SOURCE DATA:
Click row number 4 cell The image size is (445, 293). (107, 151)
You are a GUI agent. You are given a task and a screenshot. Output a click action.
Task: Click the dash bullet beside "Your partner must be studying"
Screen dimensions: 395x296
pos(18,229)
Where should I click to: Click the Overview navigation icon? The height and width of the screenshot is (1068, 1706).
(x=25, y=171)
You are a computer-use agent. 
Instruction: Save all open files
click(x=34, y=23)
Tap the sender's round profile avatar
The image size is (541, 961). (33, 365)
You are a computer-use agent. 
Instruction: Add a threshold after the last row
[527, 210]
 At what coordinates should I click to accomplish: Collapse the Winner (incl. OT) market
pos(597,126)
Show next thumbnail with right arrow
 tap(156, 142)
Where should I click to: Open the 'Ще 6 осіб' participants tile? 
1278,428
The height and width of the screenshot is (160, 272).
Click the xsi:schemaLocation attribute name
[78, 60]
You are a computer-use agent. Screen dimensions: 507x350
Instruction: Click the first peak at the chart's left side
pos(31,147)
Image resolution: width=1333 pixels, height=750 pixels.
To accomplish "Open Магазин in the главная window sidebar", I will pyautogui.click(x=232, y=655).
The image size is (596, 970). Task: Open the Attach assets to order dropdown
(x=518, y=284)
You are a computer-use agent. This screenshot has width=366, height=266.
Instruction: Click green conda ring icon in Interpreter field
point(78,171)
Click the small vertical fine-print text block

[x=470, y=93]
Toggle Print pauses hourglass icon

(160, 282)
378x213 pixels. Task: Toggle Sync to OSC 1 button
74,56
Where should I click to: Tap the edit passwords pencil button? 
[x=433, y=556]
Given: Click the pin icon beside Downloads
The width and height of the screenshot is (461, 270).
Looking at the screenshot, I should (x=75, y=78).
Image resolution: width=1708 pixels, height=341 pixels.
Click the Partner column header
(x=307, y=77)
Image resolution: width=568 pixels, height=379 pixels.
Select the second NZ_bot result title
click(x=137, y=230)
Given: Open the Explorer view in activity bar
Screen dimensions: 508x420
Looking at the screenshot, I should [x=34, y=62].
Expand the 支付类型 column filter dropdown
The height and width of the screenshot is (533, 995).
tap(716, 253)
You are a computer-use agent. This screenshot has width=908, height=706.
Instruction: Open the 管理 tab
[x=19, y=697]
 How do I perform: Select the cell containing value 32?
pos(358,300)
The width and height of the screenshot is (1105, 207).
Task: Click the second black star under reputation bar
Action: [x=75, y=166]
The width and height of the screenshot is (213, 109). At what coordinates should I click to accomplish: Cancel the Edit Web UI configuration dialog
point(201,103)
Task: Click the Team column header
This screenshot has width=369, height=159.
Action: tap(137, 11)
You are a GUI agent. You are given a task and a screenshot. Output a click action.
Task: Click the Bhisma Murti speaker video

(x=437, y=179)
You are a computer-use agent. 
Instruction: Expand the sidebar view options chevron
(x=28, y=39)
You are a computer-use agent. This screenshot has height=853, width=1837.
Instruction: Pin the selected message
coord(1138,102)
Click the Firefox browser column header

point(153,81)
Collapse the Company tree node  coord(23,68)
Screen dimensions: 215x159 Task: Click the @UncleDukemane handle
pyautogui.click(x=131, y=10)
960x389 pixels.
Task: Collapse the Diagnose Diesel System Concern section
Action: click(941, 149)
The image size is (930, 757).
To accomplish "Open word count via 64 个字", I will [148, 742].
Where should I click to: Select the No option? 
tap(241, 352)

TASK INSTRUCTIONS:
What is needed here is a word-for-word copy of the whole listing.

RESULT FOR THIS EXERCISE:
Click row number 4 cell The image size is (445, 293). (107, 151)
You are a GUI agent. You are given a task and a screenshot. Output a click action.
Task: Click the dash bullet beside "Your partner must be studying"
Screen dimensions: 395x296
pos(18,229)
Where should I click to: Click the Overview navigation icon? The height and width of the screenshot is (1068, 1706).
(x=25, y=171)
You are a computer-use agent. 
Instruction: Save all open files
click(x=34, y=23)
Tap the sender's round profile avatar
The image size is (541, 961). (33, 365)
You are a computer-use agent. 
Instruction: Add a threshold after the last row
[527, 210]
 At what coordinates should I click to accomplish: Collapse the Winner (incl. OT) market
pos(597,126)
Show next thumbnail with right arrow
 tap(156, 142)
Where should I click to: Open the 'Ще 6 осіб' participants tile? 
1278,428
The height and width of the screenshot is (160, 272).
Click the xsi:schemaLocation attribute name
[78, 60]
You are a computer-use agent. Screen dimensions: 507x350
Instruction: Click the first peak at the chart's left side
pos(31,147)
Image resolution: width=1333 pixels, height=750 pixels.
To accomplish "Open Магазин in the главная window sidebar", I will pyautogui.click(x=232, y=655).
The image size is (596, 970). Task: Open the Attach assets to order dropdown
(x=518, y=284)
You are a computer-use agent. This screenshot has width=366, height=266.
Instruction: Click green conda ring icon in Interpreter field
point(78,171)
Click the small vertical fine-print text block

[x=470, y=93]
Toggle Print pauses hourglass icon

(160, 282)
378x213 pixels. Task: Toggle Sync to OSC 1 button
74,56
Where should I click to: Tap the edit passwords pencil button? 
[x=433, y=556]
Given: Click the pin icon beside Downloads
The width and height of the screenshot is (461, 270).
Looking at the screenshot, I should (x=75, y=78).
Image resolution: width=1708 pixels, height=341 pixels.
Click the Partner column header
(x=307, y=77)
Image resolution: width=568 pixels, height=379 pixels.
Select the second NZ_bot result title
click(x=137, y=230)
Given: Open the Explorer view in activity bar
Screen dimensions: 508x420
Looking at the screenshot, I should [x=34, y=62].
Expand the 支付类型 column filter dropdown
The height and width of the screenshot is (533, 995).
tap(716, 253)
You are a computer-use agent. This screenshot has width=908, height=706.
Instruction: Open the 管理 tab
[x=19, y=697]
 How do I perform: Select the cell containing value 32?
pos(358,300)
The width and height of the screenshot is (1105, 207).
Task: Click the second black star under reputation bar
Action: [x=75, y=166]
The width and height of the screenshot is (213, 109). At what coordinates should I click to accomplish: Cancel the Edit Web UI configuration dialog
point(201,103)
Task: Click the Team column header
This screenshot has width=369, height=159.
Action: tap(137, 11)
You are a GUI agent. You are given a task and a screenshot. Output a click action.
Task: Click the Bhisma Murti speaker video

(x=437, y=179)
You are a computer-use agent. 
Instruction: Expand the sidebar view options chevron
(x=28, y=39)
You are a computer-use agent. This screenshot has height=853, width=1837.
Instruction: Pin the selected message
coord(1138,102)
Click the Firefox browser column header

point(153,81)
Collapse the Company tree node  coord(23,68)
Screen dimensions: 215x159 Task: Click the @UncleDukemane handle
pyautogui.click(x=131, y=10)
960x389 pixels.
Task: Collapse the Diagnose Diesel System Concern section
Action: click(941, 149)
The image size is (930, 757).
To accomplish "Open word count via 64 个字", I will [148, 742].
Where should I click to: Select the No option? 
tap(241, 352)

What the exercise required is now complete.